◆ **DATASET EXTRACT**:

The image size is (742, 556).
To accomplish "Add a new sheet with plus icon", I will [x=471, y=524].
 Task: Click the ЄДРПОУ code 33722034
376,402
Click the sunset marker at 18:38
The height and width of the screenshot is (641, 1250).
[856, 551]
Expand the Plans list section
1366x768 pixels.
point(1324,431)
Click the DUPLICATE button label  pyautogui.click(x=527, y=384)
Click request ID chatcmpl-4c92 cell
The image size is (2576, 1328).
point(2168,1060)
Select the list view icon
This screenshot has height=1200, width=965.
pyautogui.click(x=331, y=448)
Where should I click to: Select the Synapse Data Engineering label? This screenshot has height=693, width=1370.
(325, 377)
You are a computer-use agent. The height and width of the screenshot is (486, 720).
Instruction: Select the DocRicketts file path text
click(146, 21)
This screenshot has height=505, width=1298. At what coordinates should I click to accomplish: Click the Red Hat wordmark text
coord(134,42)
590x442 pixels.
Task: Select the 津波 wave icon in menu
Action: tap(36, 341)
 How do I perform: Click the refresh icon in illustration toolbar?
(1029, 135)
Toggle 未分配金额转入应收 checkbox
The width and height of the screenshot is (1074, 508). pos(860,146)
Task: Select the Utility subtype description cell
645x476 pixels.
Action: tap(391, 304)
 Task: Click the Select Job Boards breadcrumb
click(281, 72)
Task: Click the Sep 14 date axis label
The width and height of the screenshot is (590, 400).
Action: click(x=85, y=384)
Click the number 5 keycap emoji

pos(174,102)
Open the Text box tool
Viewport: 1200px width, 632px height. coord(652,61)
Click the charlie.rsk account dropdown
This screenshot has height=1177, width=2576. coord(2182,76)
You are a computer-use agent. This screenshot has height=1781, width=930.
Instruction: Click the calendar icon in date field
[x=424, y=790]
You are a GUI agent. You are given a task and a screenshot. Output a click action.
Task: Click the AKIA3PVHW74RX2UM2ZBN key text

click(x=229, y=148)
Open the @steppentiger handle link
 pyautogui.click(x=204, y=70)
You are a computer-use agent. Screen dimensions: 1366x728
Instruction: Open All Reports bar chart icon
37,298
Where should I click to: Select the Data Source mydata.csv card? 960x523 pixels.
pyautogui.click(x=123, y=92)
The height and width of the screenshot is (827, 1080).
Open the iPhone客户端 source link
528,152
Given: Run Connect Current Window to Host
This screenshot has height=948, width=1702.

◆ **ACTIVITY**: Each line above should be copied exactly, with no line missing.

◆ **WRITTEN SOLUTION**:
The image size is (742, 556).
To accomplish "Add a new sheet with plus icon", I will [x=471, y=524].
 Task: Click the ЄДРПОУ code 33722034
376,402
Click the sunset marker at 18:38
The height and width of the screenshot is (641, 1250).
[856, 551]
Expand the Plans list section
1366x768 pixels.
point(1324,431)
Click the DUPLICATE button label  pyautogui.click(x=527, y=384)
Click request ID chatcmpl-4c92 cell
The image size is (2576, 1328).
point(2168,1060)
Select the list view icon
This screenshot has height=1200, width=965.
pyautogui.click(x=331, y=448)
Where should I click to: Select the Synapse Data Engineering label? This screenshot has height=693, width=1370.
(325, 377)
You are a computer-use agent. The height and width of the screenshot is (486, 720).
Instruction: Select the DocRicketts file path text
click(146, 21)
This screenshot has height=505, width=1298. At what coordinates should I click to accomplish: Click the Red Hat wordmark text
coord(134,42)
590x442 pixels.
Task: Select the 津波 wave icon in menu
Action: tap(36, 341)
 How do I perform: Click the refresh icon in illustration toolbar?
(1029, 135)
Toggle 未分配金额转入应收 checkbox
The width and height of the screenshot is (1074, 508). pos(860,146)
Task: Select the Utility subtype description cell
645x476 pixels.
Action: tap(391, 304)
 Task: Click the Select Job Boards breadcrumb
click(281, 72)
Task: Click the Sep 14 date axis label
The width and height of the screenshot is (590, 400).
Action: click(x=85, y=384)
Click the number 5 keycap emoji

pos(174,102)
Open the Text box tool
Viewport: 1200px width, 632px height. coord(652,61)
Click the charlie.rsk account dropdown
This screenshot has height=1177, width=2576. coord(2182,76)
You are a computer-use agent. This screenshot has height=1781, width=930.
Instruction: Click the calendar icon in date field
[x=424, y=790]
You are a GUI agent. You are given a task and a screenshot. Output a click action.
Task: Click the AKIA3PVHW74RX2UM2ZBN key text

click(x=229, y=148)
Open the @steppentiger handle link
 pyautogui.click(x=204, y=70)
You are a computer-use agent. Screen dimensions: 1366x728
Instruction: Open All Reports bar chart icon
37,298
Where should I click to: Select the Data Source mydata.csv card? 960x523 pixels.
pyautogui.click(x=123, y=92)
The height and width of the screenshot is (827, 1080).
Open the iPhone客户端 source link
528,152
Given: Run Connect Current Window to Host
This screenshot has height=948, width=1702.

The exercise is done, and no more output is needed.